Tom is one of those people who has never uttered an unkind word about anyone. In the three years we spent together in a dormitory at the Darrow School, I never saw him without a smile on his face. He showed up to meet us in shorts, despite the chilly March weather. “I wear shorts 365 days a year,” he said.
“You guys are perfectly welcome to stay at our place for the Winter Olympics in 2002,” Tom offered.

It was a touching invitation, but we were in rather a hurry to get back home. We had just a 9-day window to travel while our daughter was in France on a McGuffey High School French Club trip, and she was due back in a couple of days.
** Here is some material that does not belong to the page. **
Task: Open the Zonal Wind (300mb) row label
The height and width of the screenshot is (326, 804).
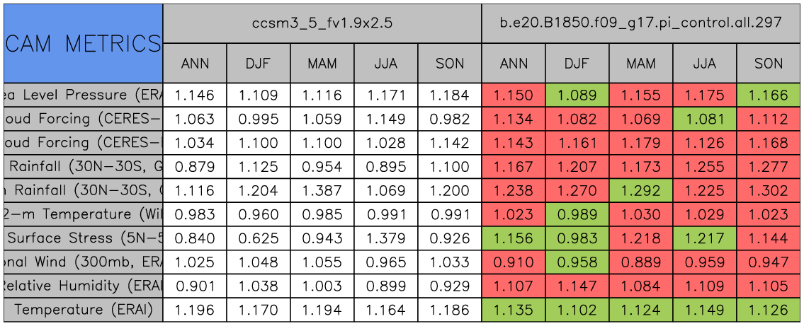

Still, the scenery was so breathtaking around Salt Lake that I wouldn’t have minded spending the next six years at Tom’s house.

Instead, we pointed our vehicle eastward on Interstate 80, and in a few hours we were in Wyoming, headed for at least one more unforgettable experience.

Monday, June 1, 2009

Road Trip, Part 10


(Along a lonely stretch in western Colorado)

We stopped for lunch in Steamboat Springs, once a pathetic little mining hamlet and now a yuppie-fern bar-ski haven where the parking lots are packed with BMWs and Volvos. Just outside town, at exactly 1,804 miles from home, we encountered our first orange construction barrels and flag people. “You see, Pennsylvania is not the only state paralyzed by road construction,” I said to Alice. But I was wrong. There was nothing wrong with the road; the crew was just clearing a rock slide.

From the journal:
We could scarcely believe it, but western Colorado was even lonelier and more desolate than eastern Colorado. We sped along at 75 mph, hour after hour, for hundreds of miles, hardly seeing another soul.

As we passed into Utah, the landscape began to change again, and wind-eroded, red rocks erupted from the desert plain, purple with sage. We came down from the Uinta Mountains in the dark, the lights of civilization in the Great Salt Lake basin glimmering ahead of us like some distant galaxy.

Road weary, sleepy and hungry, we drove north through Heber City, looking for a comfortable place to stop. We kept driving, and then, suddenly, Route 40 came to an end, near Park City, where the road intersects with I-80. We found a motel nearby and spent the night, and when we awoke the next morning, snow was falling in huge, white flakes, and the restaurant was crowded with skiers in neon parkas.